Should You Choose Euthanasia?
When you love your pet, no question is more difficult than whether or not to euthanize. Yet this difficult choice is often the right one, particularly if your pet is in agonizing pain or the quality of life has deteriorated. Talk to your veterinarian about euthanasia. Fortunately, humane procedures can end needless suffering for both you and your pet. The intravenous drug used for euthanasia does not cause pain. After visiting with your vet, make your decision based on your own good judgment. If you have always treated your pet with gentleness and love, you will make a wise choice based upon reality. Some owners want to be present when their pets are euthanized. Some do not. Do what you feel is right for you and the family. Whichever choice you make, you may still want to spend some special time saying “good-bye” to your pet.

Rituals Can Be Helpful
Allowing and encouraging your family to have a funeral for the pet can be helpful. It provides a time to acknowledge the loss, share memories of the pet and create a focus for the family to openly express emotions. While some friends or even family members may think having a funeral for your pet is foolish, don’t let them take this special time away. Design a ritual that best meets your needs as you gather to pay tribute to your pet who was and always ill be loved.

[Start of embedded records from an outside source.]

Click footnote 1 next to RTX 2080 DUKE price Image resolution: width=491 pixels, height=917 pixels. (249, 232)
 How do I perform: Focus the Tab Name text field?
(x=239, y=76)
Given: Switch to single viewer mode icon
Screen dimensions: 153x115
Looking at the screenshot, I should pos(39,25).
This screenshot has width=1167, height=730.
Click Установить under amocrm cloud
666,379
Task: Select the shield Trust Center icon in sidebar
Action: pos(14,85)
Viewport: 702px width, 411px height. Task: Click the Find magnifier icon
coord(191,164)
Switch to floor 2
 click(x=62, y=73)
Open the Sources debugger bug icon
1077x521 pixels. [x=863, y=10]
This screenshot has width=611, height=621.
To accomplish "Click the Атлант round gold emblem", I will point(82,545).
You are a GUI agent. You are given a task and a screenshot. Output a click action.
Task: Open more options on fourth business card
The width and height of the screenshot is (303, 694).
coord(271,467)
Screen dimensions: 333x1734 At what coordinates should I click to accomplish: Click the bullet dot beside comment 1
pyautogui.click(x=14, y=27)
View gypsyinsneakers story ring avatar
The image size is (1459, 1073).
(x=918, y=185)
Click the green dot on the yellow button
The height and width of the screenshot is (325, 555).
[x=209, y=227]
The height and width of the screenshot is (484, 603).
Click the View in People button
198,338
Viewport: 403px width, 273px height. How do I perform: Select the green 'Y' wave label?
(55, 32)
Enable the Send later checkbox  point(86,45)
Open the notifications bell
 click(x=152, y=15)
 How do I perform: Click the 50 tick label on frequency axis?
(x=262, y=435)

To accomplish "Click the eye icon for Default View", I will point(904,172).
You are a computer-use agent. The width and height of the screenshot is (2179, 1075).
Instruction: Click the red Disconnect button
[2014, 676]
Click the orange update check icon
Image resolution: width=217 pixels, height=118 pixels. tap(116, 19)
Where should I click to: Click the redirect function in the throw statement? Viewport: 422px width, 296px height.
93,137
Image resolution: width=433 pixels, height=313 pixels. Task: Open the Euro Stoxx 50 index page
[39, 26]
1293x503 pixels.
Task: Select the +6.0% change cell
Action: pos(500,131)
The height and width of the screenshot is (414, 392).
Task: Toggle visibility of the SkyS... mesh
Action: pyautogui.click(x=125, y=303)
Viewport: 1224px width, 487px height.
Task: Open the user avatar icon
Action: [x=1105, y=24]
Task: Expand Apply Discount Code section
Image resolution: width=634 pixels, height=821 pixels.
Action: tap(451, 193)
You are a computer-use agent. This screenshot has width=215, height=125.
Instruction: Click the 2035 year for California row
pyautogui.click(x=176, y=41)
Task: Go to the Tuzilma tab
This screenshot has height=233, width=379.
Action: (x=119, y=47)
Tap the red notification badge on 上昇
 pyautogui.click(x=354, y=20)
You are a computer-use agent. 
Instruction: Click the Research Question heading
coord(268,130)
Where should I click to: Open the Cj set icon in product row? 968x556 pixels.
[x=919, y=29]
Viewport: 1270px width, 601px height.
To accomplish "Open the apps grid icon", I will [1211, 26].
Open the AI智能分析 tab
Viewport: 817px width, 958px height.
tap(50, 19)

Children Need to be Involved
The death of a pet is often the first opportunity parents have to help children during times of grief. Unfortunately, parents often don’t want to talk about the death assuming that by doing so the children will be spared some of the pain and sadness. Children, however, are entitled to grieve for their pets. Any child old enough to love is old enough to grieve. Many children love their pets with all their hearts. To them their pet is their “best friend”. They need to grieve

Premature Replacement Can Cause Problems
The temptation after the death of a pet may be to run out and get another one right away. In fact, you are often encouraged by family and friends. Although it may sound like a good idea, you should be careful about premature replacement. You need some time to grieve and to heal when your pet dies. A new pet demands your energy and attention which at some point you may be ready and willing to give. Right now, however, you should first attend to your grief. Be especially careful about premature replacement of pets with children. It sends a message to a child that says when something is lost all that you have to do is buy another one. In reality, that is often not the case. It also devalues the significance of the pet that just died. While there is no specific timetable for when to get a new pet, when in doubt - wait. Allow an additional healing to occur. When the family is ready for a new pet, involve the children in the discussion and selection. You will know when it is time for another pet. Follow your instincts.